After countries agreed to draft a treaty two years ago, the latest talks in Kenya last year were flooded by fossil fuel and chemical lobbyists and ended with little progress, increasing attention on the Canadian meeting that began Tuesday and is scheduled to run through Monday.
"It's a crucial moment of this process," Andrés Gómez Carrión, chair of the negotiations and an Ecuadorian diplomat in the United Kingdom, toldReuters on Monday. "One of the biggest challenges is to define where the plastics lifecycle starts and define what sustainable production and consumption is."
Petrochemical-producing countries including China, Iran, and Saudi Arabia "have opposed mentioning production limits" while E.U. members, island nations, and Japan aim to "end plastic pollution by 2040," the news agency reported. The United States supports that timeline but "wants countries to set their own plans for doing so" and submit pledges to the United Nations.
"We are facing a global plastics crisis that requires urgent, global action. Reducing plastic production needs to be a core component of the solution," Christy Leavitt, campaign director at Oceana in the United States, said in a statement. "Countries must act now to stop the flood of plastic pollution that is harming our oceans, climate, health, and communities by starting at the source to reduce its production."
"The U.S. should support a strong, legally binding plastics treaty that addresses the full life cycle of this persistent pollutant from extraction and production to use and disposal," Leavitt added. "Now is the time for the United States to show its support to reduce plastic production, eliminate unnecessary single-use plastics, prohibit hazardous chemicals in plastics, and establish mandatory targets for reuse and refill systems. The United States and the world must act before it's too late."

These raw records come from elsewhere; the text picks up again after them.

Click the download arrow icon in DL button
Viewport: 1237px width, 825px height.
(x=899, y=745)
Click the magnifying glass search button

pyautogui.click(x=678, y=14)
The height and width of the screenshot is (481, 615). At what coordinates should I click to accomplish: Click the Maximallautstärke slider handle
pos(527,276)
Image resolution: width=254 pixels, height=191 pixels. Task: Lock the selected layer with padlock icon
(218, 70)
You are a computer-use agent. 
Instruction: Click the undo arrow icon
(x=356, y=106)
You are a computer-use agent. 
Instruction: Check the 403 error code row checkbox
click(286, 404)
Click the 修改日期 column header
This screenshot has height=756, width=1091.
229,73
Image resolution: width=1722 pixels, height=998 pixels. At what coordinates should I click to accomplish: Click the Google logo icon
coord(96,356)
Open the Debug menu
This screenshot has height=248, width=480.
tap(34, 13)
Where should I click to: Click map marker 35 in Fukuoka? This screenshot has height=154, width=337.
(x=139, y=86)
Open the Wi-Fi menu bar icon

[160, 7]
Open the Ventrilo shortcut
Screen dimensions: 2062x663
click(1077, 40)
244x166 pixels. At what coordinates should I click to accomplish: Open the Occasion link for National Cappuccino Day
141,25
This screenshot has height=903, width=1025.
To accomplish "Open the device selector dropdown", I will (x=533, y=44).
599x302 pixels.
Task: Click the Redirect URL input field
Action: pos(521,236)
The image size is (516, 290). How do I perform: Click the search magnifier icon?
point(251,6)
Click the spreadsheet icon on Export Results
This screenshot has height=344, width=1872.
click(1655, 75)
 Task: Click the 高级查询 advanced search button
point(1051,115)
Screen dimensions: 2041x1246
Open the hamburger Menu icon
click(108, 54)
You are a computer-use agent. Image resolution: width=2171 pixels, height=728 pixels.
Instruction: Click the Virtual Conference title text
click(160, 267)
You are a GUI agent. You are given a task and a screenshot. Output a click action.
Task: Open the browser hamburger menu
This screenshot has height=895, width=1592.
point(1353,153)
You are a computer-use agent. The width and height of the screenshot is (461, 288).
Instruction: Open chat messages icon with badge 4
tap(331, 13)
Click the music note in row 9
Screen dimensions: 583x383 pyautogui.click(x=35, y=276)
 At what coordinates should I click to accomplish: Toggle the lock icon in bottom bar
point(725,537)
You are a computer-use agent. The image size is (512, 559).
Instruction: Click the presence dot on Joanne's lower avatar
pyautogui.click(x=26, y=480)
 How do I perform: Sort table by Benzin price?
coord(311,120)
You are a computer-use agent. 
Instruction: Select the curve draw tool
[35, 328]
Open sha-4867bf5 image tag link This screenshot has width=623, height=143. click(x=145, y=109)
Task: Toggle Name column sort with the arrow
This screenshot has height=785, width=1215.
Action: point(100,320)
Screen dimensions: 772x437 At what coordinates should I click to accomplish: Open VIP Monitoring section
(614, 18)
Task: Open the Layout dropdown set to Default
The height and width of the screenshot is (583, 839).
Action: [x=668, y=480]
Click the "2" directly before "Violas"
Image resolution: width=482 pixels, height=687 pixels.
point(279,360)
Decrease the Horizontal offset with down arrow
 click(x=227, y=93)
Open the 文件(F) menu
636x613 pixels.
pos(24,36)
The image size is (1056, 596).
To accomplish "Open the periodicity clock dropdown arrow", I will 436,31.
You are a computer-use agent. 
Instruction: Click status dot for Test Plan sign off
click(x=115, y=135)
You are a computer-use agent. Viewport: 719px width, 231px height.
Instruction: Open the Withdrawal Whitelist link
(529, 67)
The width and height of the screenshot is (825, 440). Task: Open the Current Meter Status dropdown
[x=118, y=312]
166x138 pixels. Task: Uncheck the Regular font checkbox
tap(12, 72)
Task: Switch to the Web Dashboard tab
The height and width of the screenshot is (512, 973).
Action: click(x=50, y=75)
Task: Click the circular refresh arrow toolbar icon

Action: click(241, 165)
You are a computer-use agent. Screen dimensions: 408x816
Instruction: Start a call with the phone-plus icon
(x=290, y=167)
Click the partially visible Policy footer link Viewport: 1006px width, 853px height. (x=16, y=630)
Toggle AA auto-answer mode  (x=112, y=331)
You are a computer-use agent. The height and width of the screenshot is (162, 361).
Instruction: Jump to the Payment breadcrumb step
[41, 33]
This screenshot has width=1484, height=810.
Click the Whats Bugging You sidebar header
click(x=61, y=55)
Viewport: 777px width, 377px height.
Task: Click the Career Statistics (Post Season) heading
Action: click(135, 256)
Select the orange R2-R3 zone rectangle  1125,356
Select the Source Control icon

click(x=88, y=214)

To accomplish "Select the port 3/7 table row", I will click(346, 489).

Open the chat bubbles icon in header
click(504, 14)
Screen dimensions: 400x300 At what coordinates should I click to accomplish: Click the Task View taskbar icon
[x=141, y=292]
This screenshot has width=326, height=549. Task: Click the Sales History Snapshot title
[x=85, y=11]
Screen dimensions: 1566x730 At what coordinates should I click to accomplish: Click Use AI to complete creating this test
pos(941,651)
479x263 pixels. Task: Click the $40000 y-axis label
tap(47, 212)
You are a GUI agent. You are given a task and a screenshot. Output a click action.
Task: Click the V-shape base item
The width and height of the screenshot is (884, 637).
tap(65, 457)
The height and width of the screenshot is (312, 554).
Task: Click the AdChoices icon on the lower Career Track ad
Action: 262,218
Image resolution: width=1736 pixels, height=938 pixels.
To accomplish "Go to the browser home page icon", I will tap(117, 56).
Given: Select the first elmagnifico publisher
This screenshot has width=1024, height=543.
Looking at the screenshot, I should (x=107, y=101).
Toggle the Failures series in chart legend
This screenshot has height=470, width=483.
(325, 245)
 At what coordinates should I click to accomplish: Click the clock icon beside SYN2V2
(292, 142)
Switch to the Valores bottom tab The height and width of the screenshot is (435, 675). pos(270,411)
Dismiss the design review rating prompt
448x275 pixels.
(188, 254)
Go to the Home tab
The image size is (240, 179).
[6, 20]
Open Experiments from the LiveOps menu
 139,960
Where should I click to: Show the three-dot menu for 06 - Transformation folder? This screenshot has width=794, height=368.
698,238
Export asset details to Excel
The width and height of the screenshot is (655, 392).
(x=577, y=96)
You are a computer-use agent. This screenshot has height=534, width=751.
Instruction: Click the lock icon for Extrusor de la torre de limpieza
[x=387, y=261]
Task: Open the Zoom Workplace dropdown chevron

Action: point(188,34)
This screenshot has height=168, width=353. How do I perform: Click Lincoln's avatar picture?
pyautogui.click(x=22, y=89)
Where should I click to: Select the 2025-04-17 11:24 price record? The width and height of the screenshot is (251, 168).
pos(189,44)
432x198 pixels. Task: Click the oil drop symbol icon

Greenpeace last month installed a 15-foot monument outside the U.S. Capitol to send President Joe Biden a message.
"He can be the president who put an end to the plastic pollution crisis, or he can be the one who let it spiral out of control," Greenpeace oceans director John Hocevar said of Biden. "We're calling on him to stand up to plastic polluters like Exxon and Dow and put us on a greener and healthier path."
The petrochemical industry, Reuters noted, "argues that production caps would lead to higher prices for consumers, and that the treaty should address plastics only after they are made."
Sam Cossar-Gilbert of Friends of the Earth International emphasized the need to resist corporate pressure in a statement Tuesday.
"A people-powered movement and some governments are proposing ambitious steps to address the plastic problem, like regulating the harmful waste trade, single-use bans, and reducing global plastic production," said Cossar-Gilbert. "But multinational corporations will also be lobbying with their false solutions, distractions, and delays. Only by stamping out corporate capture can we deliver a new global treaty to end plastic pollution."
Mageswari Sangaralingam from the green group's Malaysian arm, Sahabat Alam Malaysia, stressed the need for strong waste management policies, given that Global South countries have become dumping grounds for richer nations' discarded plastic.
"Waste colonialism, whether in the form of trade in plastic waste and other hidden plastics, perpetuates social and environmental injustice," said Sangaralingam. "However, ending the plastic waste trade without reducing plastic production will likely trigger more dumping, cause toxic pollution, and contribute to the climate crisis. The global plastics treaty is an opportunity to plug loopholes and address policy gaps to end plastic pollution."